ELKHORN AND STAGHORN CORALS } Acropora palmate and Acropora cervicornis
FAMILY: Acroporidae

Both elkhorn and staghorn corals are named for their many large branches, which look similar to elk or deer antlers.

DESCRIPTION: Corals are actually colonies of many tiny invertebrate animals called polyps, which together form a hard calcium carbonate skeleton. Acroporids are reef-building types of coral with large branches ranging from a few inches to more than six feet in length. They vary in color from yellow to purplish brown.  

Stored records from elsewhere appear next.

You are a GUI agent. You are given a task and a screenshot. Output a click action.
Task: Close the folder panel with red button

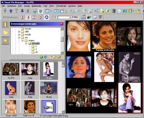point(62,24)
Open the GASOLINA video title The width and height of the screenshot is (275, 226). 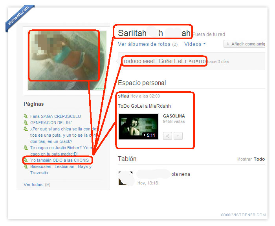click(174, 116)
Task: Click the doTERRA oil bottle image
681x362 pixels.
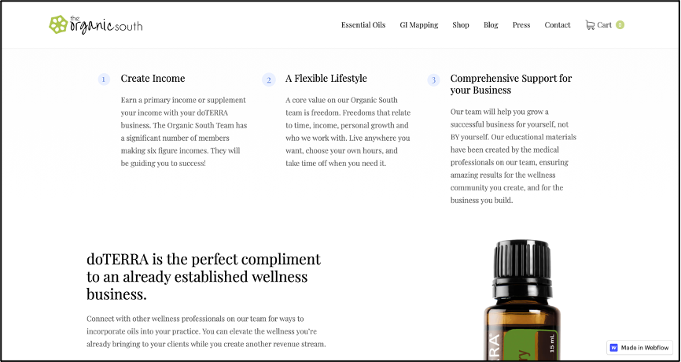Action: click(522, 300)
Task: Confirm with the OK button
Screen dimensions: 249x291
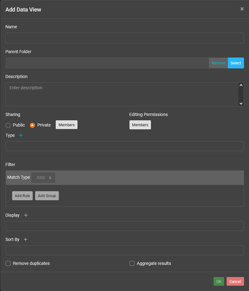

HABITAT: Acroporids live in shallow saltwater seas at depths ranging from zero to 98 feet. They are typically found in water temperatures from 66 to 80 degrees Fahrenheit.

RANGE: Elkhorn and staghorn corals are found throughout the Florida Keys, the Bahamas, and the Caribbean islands, including the U.S. Virgin Islands and Puerto Rico.

BREEDING: The dominant mode of reproduction for acroporids is asexual fragmentation, in which branches break off and reattach to the substrate to form new colonies. Individual colonies are hermaphrodites, having both male and female reproductive organs in a single individual. Once a year, in late summer, sexual reproduction occurs via the release of millions of reproductive cells into the water.

LIFE CYCLE: Polyps and the reefs they form can live for hundreds of years.

FEEDING: Acroporids host symbiotic algae called zooxanthellae. While corals get most of their nutrients from the byproducts of the algae’s photosynthesis, they also have barbed, venomous tentacles they can stick out to grab zooplankton and even small fish.

THREATS: Global warming is the overarching threat facing Caribbean corals today. Increased water temperatures cause mortality and bleaching, a process in which corals expel their symbiotic algae due to stress factors. The survival of corals is also threatened by ocean acidification, which impairs the ability of corals to build their hard skeletons; also, unabated, acidification could eventually begin to erode coral reefs. Land-based sources of pollution increase nutrients and allow large, fleshy algae to proliferate and overgrow corals. Agricultural runoff reduces oxygen levels and introduces pathogens. Overfishing and disease have caused a reduction in a number of important predatory fishes (such as groupers) and herbivores (such as parrotfish). Reductions of these fishes leads to an increase in organisms preying on acroporids, including the short coral snail, fireworm, and damselfish.

POPULATION TREND: Since 1970, Caribbean coral populations have collapsed throughout their range, declining by up to 97 percent. Coral cover has been reduced and space has been opened up on reefs at previously unheard-of speeds. In just 30 years, 80 percent of these corals disappeared from Caribbean waters. A mass-bleaching event in 2005 killed 20 percent of the remaining coral. This die-off starkly contrasts with the corals’ ability to persist through the Pleistocene and Holocene mass-extinction periods.